▶ **Data entries**

━━━━━━━━━━━━━━━━

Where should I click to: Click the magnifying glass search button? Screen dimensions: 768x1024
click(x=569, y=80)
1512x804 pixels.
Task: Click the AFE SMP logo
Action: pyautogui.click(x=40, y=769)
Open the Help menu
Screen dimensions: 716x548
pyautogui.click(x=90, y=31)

━━━━━━━━━━━━━━━━

An exact reproduction of all the entries above is the expected answer.

Where should I click to: Click the magnifying glass search button? Screen dimensions: 768x1024
click(x=569, y=80)
1512x804 pixels.
Task: Click the AFE SMP logo
Action: pyautogui.click(x=40, y=769)
Open the Help menu
Screen dimensions: 716x548
pyautogui.click(x=90, y=31)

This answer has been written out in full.